* **Предложенный отрывок**:
+ + + + +
Чтение онлайн

на главную - закладки

Жанры

Культура заговора: от убийства Кеннеди до «секретных материалов»
Шрифт:
Заговор языка

Если распад радикального феминизма в конце 1960-х годов в какой-то степени сопровождался пародированием и обесцениванием конспирологического языка, то формировавшийся в 1970-х культурный феминизм оказался втянут в инфляционный виток буквальности. За это десятилетие представления о патриархате как о заговоре превратились в обоснованные фактами утверждения. Если некоторые радикальные феминистки соглашались с тем, что женщины были вынуждены пойти на сотрудничество с патриархальными институтами или поступили так, потому что подверглись психологической обработке, то культурные феминистки пришли к тому, что все мужчины абсолютно виновны в заговоре с целью установления контроля над женщинами, выступающими в роли невинных жертв.
+ + + + +
* **Требования**:
a. Перепишите часть отрывка о культуре заговора, начиная с «на главную - закладки» и далее вплоть до «роли невинных жертв.», и замените в ней «десятилетие» на «время».
b. Какие группы людей упоминаются в отрывке о культуре заговора?
Опирайтесь только на этот отрывок.
+ + + + +
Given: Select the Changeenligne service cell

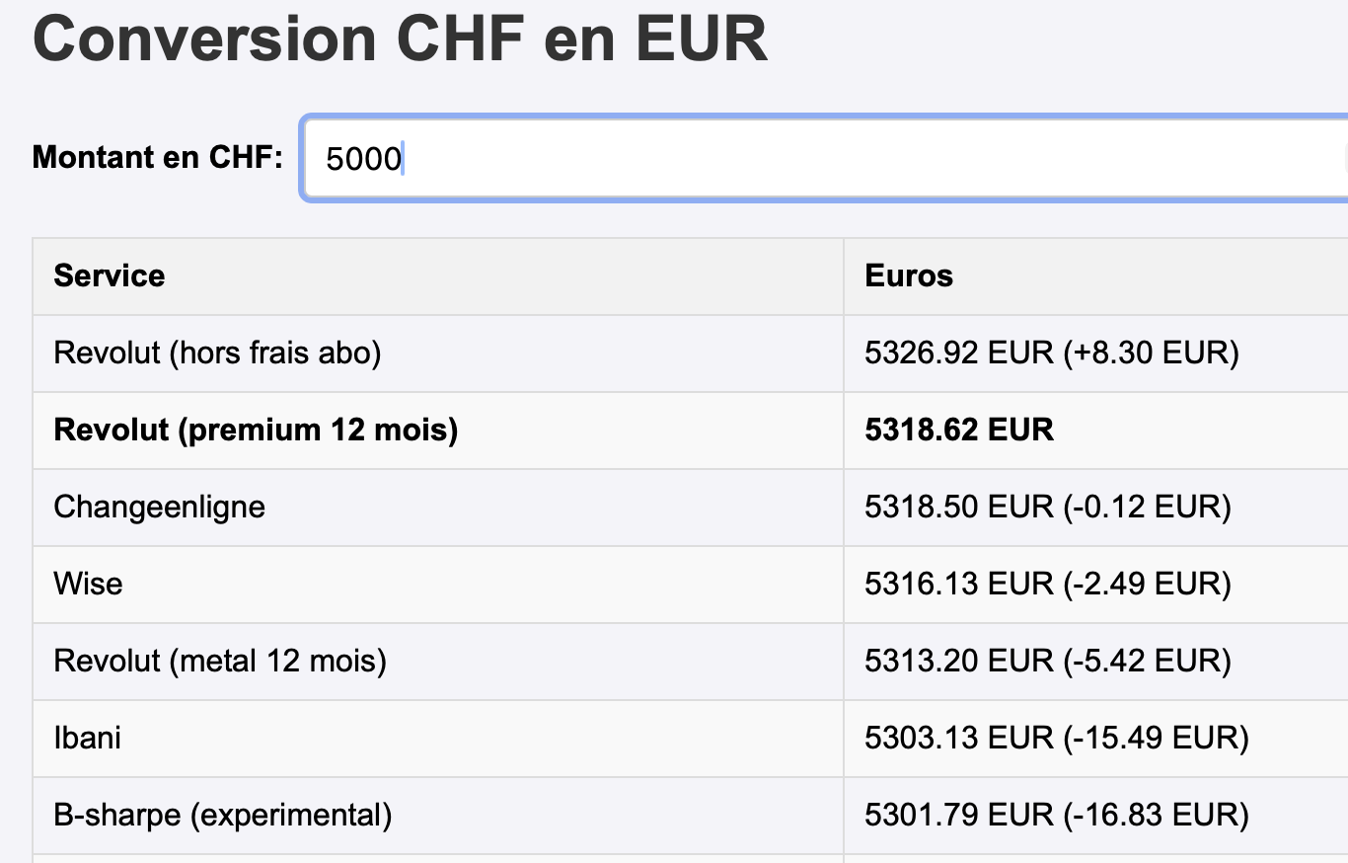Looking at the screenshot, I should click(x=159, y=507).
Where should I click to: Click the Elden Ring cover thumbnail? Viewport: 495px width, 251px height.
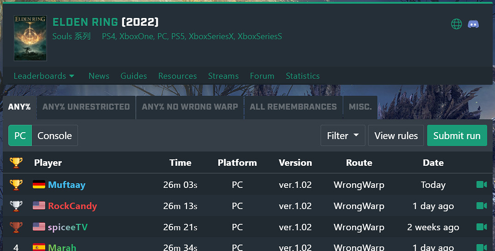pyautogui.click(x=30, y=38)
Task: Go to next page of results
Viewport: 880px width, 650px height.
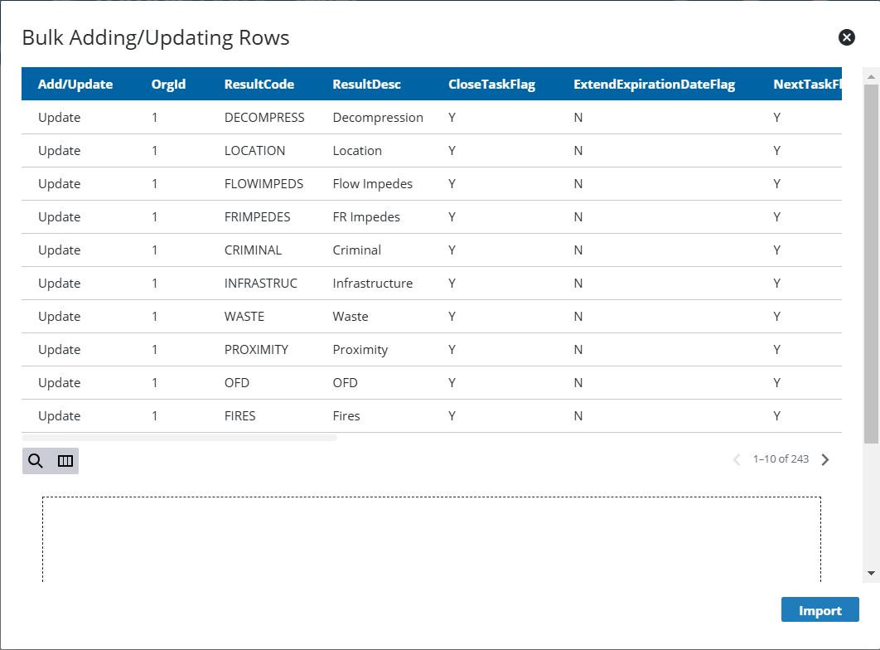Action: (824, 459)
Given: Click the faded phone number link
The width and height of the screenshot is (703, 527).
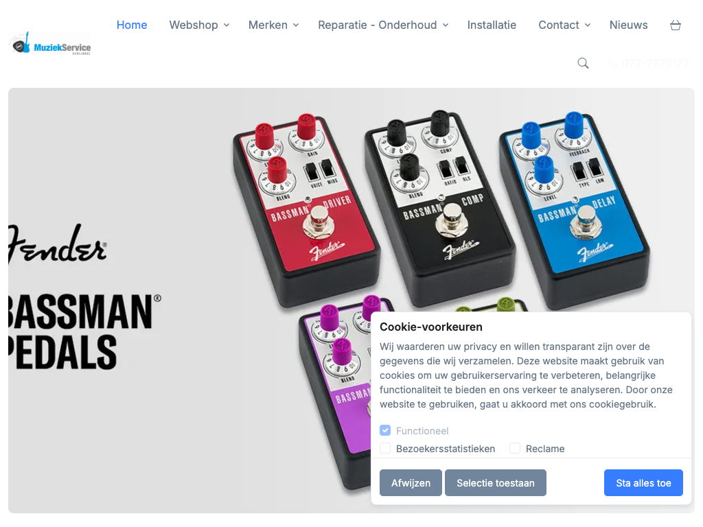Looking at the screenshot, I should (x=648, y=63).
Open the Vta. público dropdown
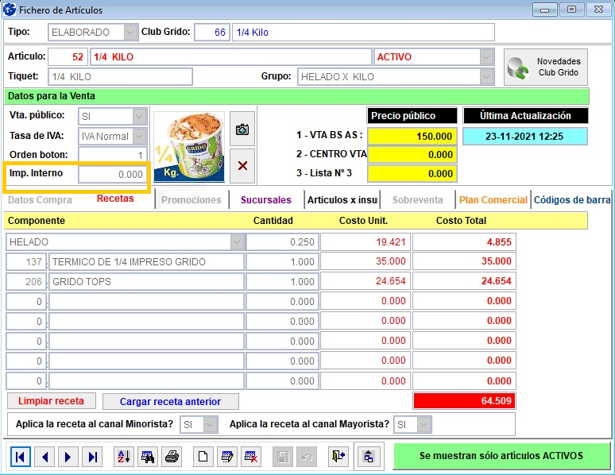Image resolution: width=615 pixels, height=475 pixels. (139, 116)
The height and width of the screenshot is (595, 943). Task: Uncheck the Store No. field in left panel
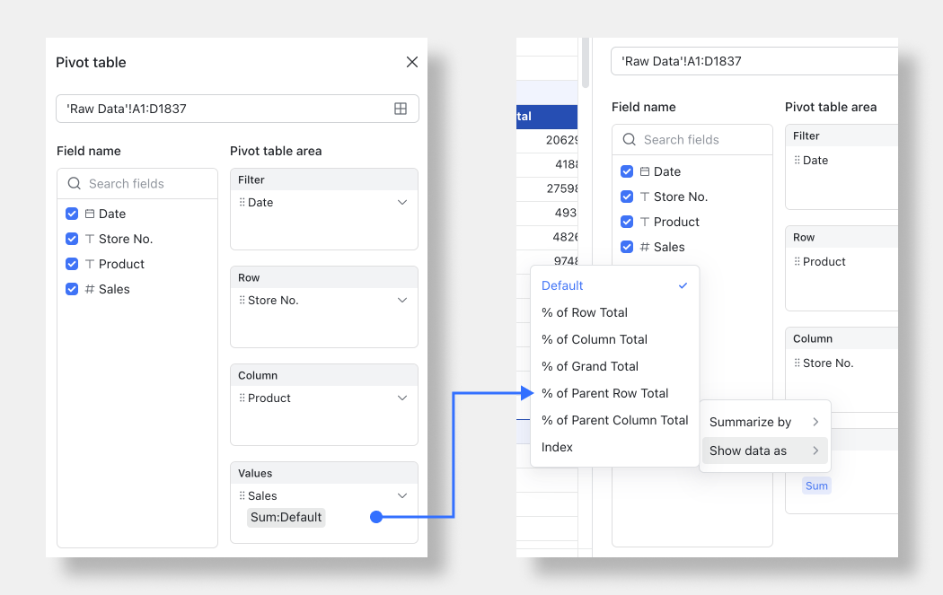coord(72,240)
+ + + + +
* **Результаты упражнения**:
a.
на главную - закладки

Жанры

Культура заговора: от убийства Кеннеди до «секретных материалов»
Шрифт:
Заговор языка

Если распад радикального феминизма в конце 1960-х годов в какой-то степени сопровождался пародированием и обесцениванием конспирологического языка, то формировавшийся в 1970-х культурный феминизм оказался втянут в инфляционный виток буквальности. За это время представления о патриархате как о заговоре превратились в обоснованные фактами утверждения. Если некоторые радикальные феминистки соглашались с тем, что женщины были вынуждены пойти на сотрудничество с патриархальными институтами или поступили так, потому что подверглись психологической обработке, то культурные феминистки пришли к тому, что все мужчины абсолютно виновны в заговоре с целью установления контроля над женщинами, выступающими в роли невинных жертв.

b. Радикальные феминистки, культурные феминистки, женщины, мужчины.